YOU'VE GOT TO HIDE YOUR LOVE is replete with loud crowd "Hey!"s during the chorus. "Oh, I've found your soft spot" chortles the Runt and he presses the easy pleasure point with another very well received Beatles tune.

Seeming to have fully recovered his stride, he cranks out LOVE IN ACTION (stopping as usual for a bit before the last chorus to contemplate if one can, indeed, stop) and then leg kicks so hard at the end that I sense I'm not the only one fearing a limb is inches away from being broken. The audience delivers impressively in the "Woah-oo-oo-woah"s and people have gravitated to the front in the side rows. Dancing arm girl can't remain seated any longer and the only way she can become more alluring is if the shirt goes.

Final song of the set is ONE WORLD which know one would have known he goofed by singing the second verse first if he hadn't mentioned it while still playing, but the energy is not lost and the ultimate "yeah, yeah, yeah" is sung to long and loud cheers. Off he marches leaving us for a not inordinate amount of time before first encore. Here he would have had the world in is pocket as he does a solo tradition version of HIM on the piano. "I'm dreaming" I think... he hasn't done this since... since... I play all the tapes in my head. BTTB it was with the band and him out front... the twisted version... yeah. Got that. Even back in 72 he did that with a taped background... SH!T!!! My eyes nor ears have never beheld this. I set aside the annoying fist in the air screaming guy two rows up... better to pay more attention to swaying girl. The dream is tenable. I'm horripilated.

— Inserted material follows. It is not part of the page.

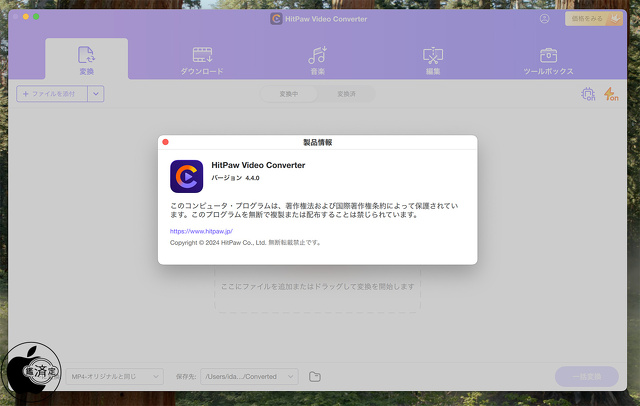Click the account smiley icon in title bar
Viewport: 640px width, 406px height.
tap(545, 18)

But, you guessed it. Mid-song he turns into Mr. Alzheimer and CAN NOT find the chords. He bumbles through for a bit seeming to regain confidence and then says "Here comes the scary part" and it's like Bugs Bunny's "plink plink" sour notes while Daffy's waiting for the explosion if he hits the right key. The waxing cool for the funky fade-out leaves things semi-comfortable and he mumbles something about having pity on him since it's been a rough night.

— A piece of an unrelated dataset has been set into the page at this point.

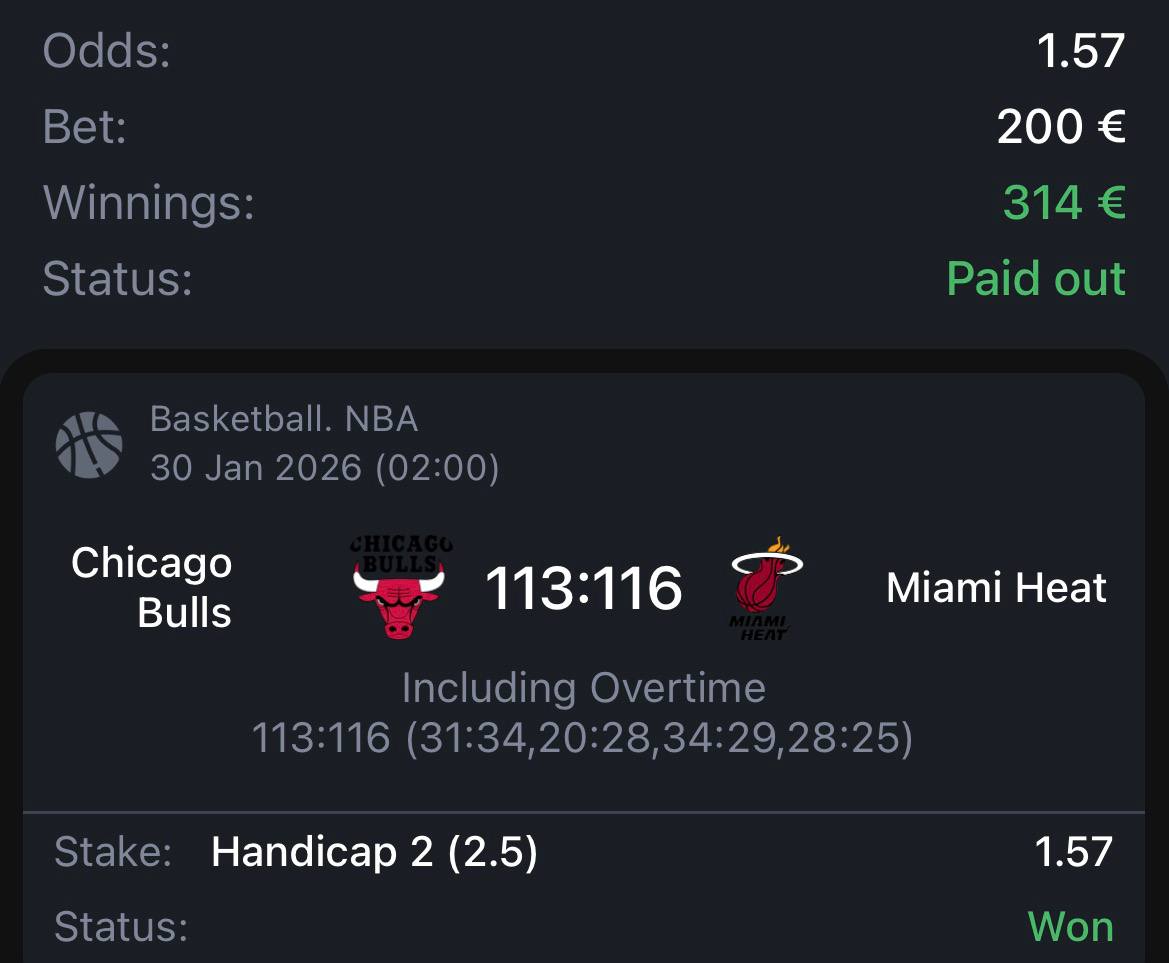1169x963 pixels.
Task: Click the basketball sport icon
Action: [89, 443]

Determined to not leave us empty-handed, he launches without delay into DREAM and I'm praying "Please, god, let him get this right!" The boy pulls it off! The sweat is almost obvious on his brow and you could see he was angling hard to hit those chords and notes... The crowd is cheering him on. It seems a sincerely affectionate moment.

Had it been a different set of circumstances, it seems he might have left one more time and made us work to bring him back for a third encore, but he says "I used up my extra time already," and he moves back to the guitar. The enchanting single notes of WHEEL emit... I do my best to scream "Hey TODDDDDD!" just at the right moment. A glance and smile from my new Todd friend in front leaves me to believe I hit the mark. The clapping is in time and the song is played brilliantly. The true instruments of guitar and voice are up to snuff and everyone seems well, well pleased with the evening. Todd thanks the crowd and then chants "You have something Louisiana and Florida don't have... A Nobel Prize Winner!" Cheers and hoots continue unabated. "Choose your designated driver and have a safe trip home! Atlanta you ROOL!"

I heave a sigh of relief in satisfaction. He done good. We amble out smiling and already recalling highs and humorous lows. Some people are still stuck in make-put phase, and I am reminded again about how much I like being in the South: land of the white jeans. I count this fourth of my Georgia Todd shows right up there at the top of my list. It's now past midnight and we go out into the night to experience the club scene.. but that's another story. As the days have passed since, my friends and I feel an increase in appreciation for the good times and genuine enjoyment of the night.